AIDS and Famine.
Healthy Starvation_Barnabas-AIDS and Famine.
“Twelve million people in southern Africa – many of them children -- are facing extreme food shortages and the number is expected to grow. The United Nations World Food Programme estimates that there will be a shortfall of 4 million tons of food over the next year in the region.”
—Save the Children Home Page
“I ask the Congress to commit 15 billion dollars over the next five years, including nearly ten billion dollars in new money, to turn the tide against AIDS in the most afflicted nations of Africa and the Caribbean.”
—President George W. Bush, State of the Union, 2003.
There may be good reasons to go after AIDS instead of after starvation. It may be argued that we have already been generous about going after starvation.
Even if that is so, we have not been disciplined about seeing to it that the food reached starving people in sufficient amount to “turn the tide.” The war against starvation is something like the war on terrorism—been there, done that, didn’t get much bang for our buck, so let’s try something new: war on AIDS, war on Iraq, whatever.
I’m not suggesting that the AIDS campaign should not happen, but I can’t see going forward with it without an equally determined attack on starvation. Otherwise it looks like we’re willing to save victims of AIDS in order to give them time to die of hunger. And by a determined attack, I do not mean the wasteful, casual hodgepodge of aid which salves our conscience even as it lines the pockets of dictators, stuffs the stomachs of their armies, and lets children starve.
Medical science is not yet far enough along to cure AIDS, but it’s simply food that cures starvation.
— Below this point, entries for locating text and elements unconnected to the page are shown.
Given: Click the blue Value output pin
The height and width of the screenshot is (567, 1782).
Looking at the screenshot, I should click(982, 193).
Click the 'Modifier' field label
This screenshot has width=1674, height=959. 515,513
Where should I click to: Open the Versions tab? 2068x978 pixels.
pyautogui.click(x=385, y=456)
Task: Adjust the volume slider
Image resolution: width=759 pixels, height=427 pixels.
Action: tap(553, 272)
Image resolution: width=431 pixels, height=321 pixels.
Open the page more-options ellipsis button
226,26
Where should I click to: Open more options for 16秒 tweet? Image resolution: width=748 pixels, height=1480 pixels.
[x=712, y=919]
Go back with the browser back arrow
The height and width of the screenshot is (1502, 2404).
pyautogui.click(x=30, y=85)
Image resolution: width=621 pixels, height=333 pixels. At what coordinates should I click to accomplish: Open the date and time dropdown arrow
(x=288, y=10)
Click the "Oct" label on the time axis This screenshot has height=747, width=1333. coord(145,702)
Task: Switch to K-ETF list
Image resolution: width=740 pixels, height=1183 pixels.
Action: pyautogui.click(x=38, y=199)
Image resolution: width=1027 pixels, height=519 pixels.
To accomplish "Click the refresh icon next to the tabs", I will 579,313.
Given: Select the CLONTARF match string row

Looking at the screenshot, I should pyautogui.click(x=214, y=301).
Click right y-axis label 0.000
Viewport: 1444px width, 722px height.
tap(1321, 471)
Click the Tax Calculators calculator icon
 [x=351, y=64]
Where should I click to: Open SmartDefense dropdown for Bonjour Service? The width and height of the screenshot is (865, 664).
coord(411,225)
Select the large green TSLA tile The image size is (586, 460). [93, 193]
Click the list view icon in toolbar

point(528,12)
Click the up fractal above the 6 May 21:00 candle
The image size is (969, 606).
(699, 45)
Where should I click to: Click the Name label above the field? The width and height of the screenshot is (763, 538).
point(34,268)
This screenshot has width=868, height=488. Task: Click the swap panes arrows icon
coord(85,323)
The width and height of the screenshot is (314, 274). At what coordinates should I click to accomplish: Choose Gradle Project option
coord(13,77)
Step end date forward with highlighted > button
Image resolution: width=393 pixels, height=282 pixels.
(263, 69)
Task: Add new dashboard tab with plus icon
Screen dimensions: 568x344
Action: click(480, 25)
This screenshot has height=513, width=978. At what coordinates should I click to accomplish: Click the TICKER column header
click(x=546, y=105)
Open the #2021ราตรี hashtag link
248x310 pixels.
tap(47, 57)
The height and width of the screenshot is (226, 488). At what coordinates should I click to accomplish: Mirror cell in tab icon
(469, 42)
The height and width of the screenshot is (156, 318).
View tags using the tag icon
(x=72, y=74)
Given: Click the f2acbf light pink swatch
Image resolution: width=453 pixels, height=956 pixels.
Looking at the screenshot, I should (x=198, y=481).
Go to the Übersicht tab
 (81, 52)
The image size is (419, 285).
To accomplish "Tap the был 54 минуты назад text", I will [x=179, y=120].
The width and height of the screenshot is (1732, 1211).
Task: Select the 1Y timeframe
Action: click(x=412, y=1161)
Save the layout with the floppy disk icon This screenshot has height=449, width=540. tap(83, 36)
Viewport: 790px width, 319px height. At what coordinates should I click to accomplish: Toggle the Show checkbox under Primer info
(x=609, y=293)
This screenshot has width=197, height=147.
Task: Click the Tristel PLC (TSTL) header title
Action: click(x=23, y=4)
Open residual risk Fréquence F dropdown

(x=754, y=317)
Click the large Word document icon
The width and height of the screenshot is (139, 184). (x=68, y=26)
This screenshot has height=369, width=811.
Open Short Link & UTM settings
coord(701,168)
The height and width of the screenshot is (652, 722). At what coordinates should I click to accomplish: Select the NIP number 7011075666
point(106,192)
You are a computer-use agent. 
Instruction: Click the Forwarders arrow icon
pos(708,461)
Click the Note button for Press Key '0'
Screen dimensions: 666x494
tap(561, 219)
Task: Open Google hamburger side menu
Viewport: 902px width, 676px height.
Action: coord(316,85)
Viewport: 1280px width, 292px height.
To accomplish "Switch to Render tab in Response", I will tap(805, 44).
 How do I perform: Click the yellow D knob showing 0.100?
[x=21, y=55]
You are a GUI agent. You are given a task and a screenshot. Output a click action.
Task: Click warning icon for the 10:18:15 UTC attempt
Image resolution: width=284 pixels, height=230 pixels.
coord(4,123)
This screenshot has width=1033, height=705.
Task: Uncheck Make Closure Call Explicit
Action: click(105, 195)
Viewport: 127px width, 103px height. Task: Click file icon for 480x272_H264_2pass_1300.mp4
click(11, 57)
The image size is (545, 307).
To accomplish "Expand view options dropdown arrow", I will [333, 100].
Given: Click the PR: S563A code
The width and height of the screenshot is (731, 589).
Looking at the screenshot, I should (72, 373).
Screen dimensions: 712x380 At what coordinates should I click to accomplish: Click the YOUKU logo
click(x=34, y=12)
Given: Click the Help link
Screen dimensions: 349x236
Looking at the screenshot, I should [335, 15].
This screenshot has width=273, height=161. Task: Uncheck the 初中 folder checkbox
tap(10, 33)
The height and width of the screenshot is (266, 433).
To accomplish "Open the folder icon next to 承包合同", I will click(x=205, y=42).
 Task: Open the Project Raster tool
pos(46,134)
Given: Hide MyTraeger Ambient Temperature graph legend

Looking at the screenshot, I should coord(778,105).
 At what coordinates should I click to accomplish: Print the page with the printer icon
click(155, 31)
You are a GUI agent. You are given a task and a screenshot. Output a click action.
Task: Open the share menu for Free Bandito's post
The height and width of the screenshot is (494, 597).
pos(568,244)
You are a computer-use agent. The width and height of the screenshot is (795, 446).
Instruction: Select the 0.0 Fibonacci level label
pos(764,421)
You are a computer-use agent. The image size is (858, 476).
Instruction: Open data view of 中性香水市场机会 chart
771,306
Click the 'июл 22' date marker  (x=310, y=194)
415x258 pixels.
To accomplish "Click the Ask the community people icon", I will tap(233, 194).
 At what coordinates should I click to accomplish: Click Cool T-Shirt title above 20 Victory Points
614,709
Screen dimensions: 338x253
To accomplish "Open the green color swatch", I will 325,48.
There’s enough food to go around in our world if we are willing to distribute it to those who need it. If we expended the same level of discipline and commitment to feeding the starving as the President has promised to “turn the tide against AIDS” we would see progress on that front within weeks, not years.
Then why don’t we? Well, there never will be a vaccine against starvation. So we either pledge ourselves to feeding people perpetually, or we redo the system of food distribution long-term. Both are tiresome and contentious projects.. Some would say both are impossible.
Still, we don’t know that we can turn the tide against AIDS, while we know that we can turn the tide against starvation. There is no more reason to honor the sovereignty of a government that cooperates in the starvation of children than there is reason to honor terrorists. Since feeding some people is at least the moral equivalent of shooting others—which we seem willing enough to do—we have the right to act. What we may lack is the will to risk the trouble.